[Your assignment] Reproduce exactly the entries from the "The width and" line to the end. Skip all pictures.

··· Records for the task ···

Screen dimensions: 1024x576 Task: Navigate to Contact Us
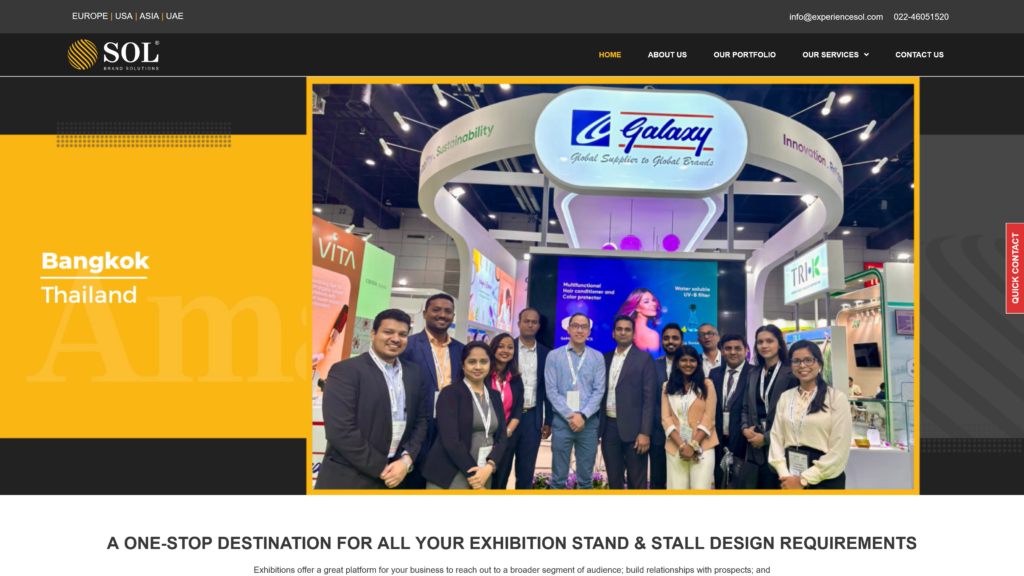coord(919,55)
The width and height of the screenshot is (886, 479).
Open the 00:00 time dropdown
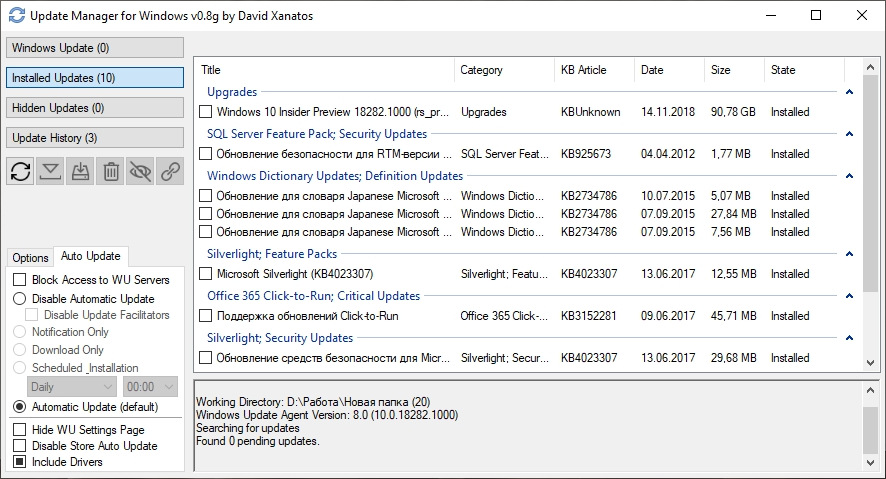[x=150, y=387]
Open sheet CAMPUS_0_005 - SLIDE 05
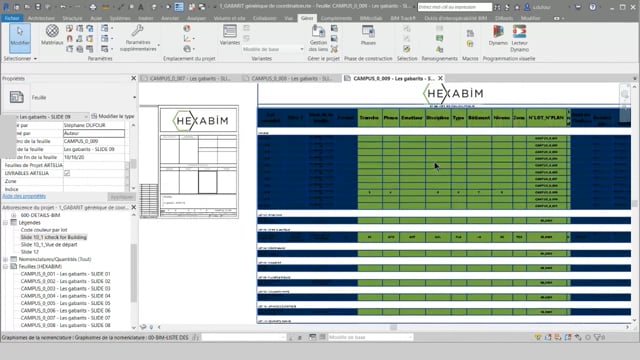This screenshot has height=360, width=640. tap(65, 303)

···

[Problem solution]
The width and height of the screenshot is (886, 479).
Open the 00:00 time dropdown
[x=150, y=387]
Open sheet CAMPUS_0_005 - SLIDE 05
This screenshot has height=360, width=640. tap(65, 303)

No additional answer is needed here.